TASK DIRECTIONS:
In the listing below, the lines starting at the line with "Task: Open the Share PVC dropdown" and ending at the line with "You are a computer-use agent." are to be output verbatim. Images stay out of the copy.
** EXERCISE MATERIALS follows **
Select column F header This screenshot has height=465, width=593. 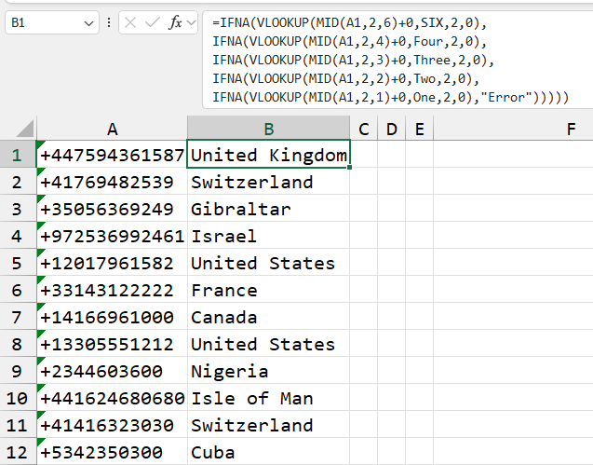571,129
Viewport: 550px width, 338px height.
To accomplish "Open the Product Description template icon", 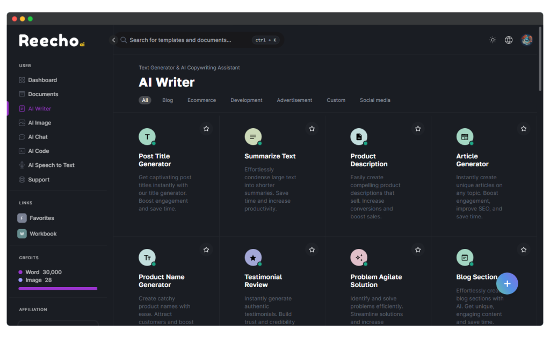I will pyautogui.click(x=359, y=137).
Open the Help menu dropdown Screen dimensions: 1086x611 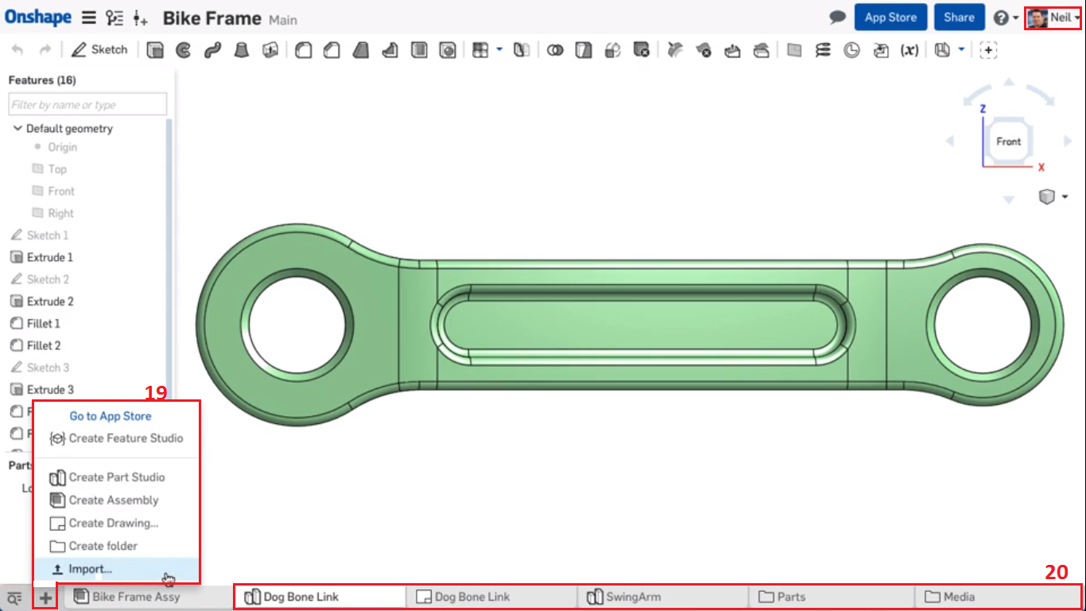[1006, 18]
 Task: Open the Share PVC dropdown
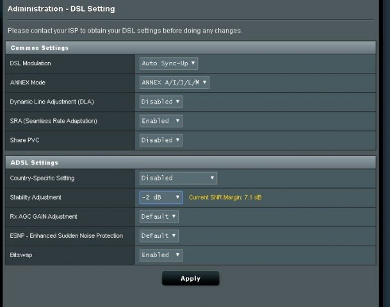click(x=161, y=140)
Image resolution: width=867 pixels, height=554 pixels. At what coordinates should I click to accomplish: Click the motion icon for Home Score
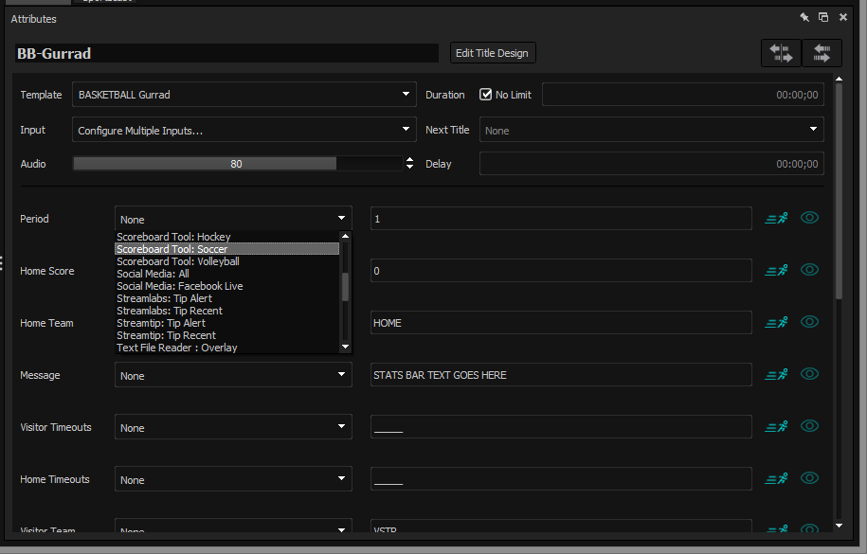coord(776,271)
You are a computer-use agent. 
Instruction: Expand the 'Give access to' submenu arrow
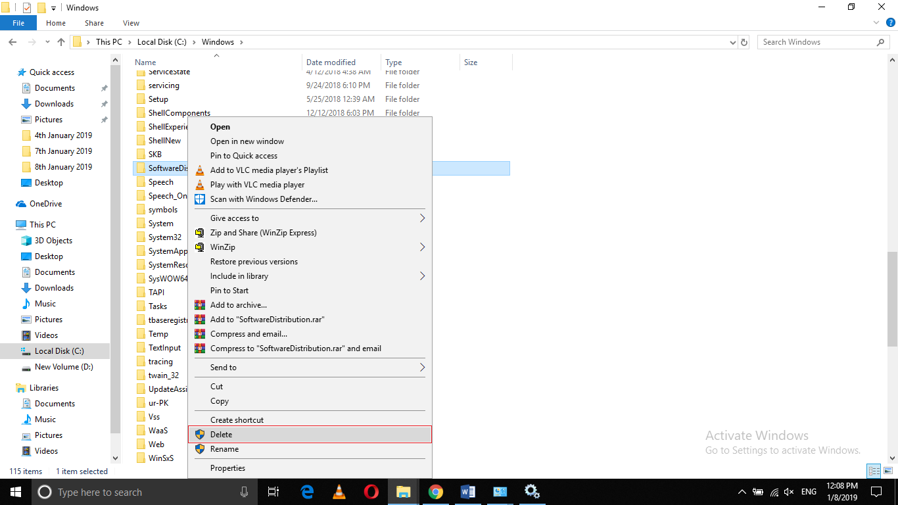[x=422, y=218]
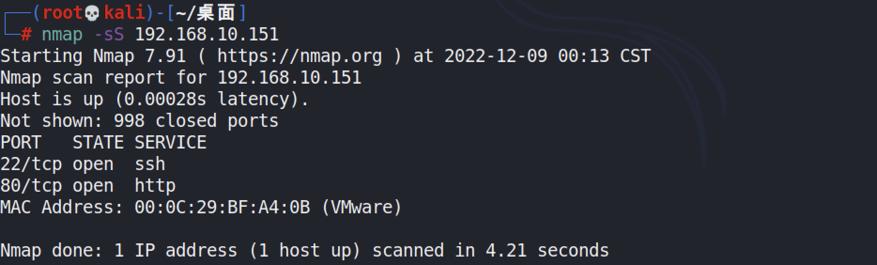Viewport: 877px width, 265px height.
Task: Click the 22/tcp port entry
Action: click(31, 164)
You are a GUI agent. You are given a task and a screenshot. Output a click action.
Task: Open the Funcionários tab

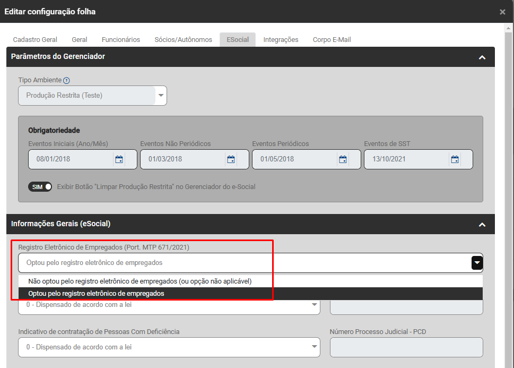[121, 40]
** End of EXERCISE MATERIALS **
ANSWER FOR THE TASK:
 Task: Open the Share PVC dropdown
click(x=161, y=140)
Image resolution: width=867 pixels, height=554 pixels. At what coordinates should I click to accomplish: Click the motion icon for Home Score
coord(776,271)
You are a computer-use agent. 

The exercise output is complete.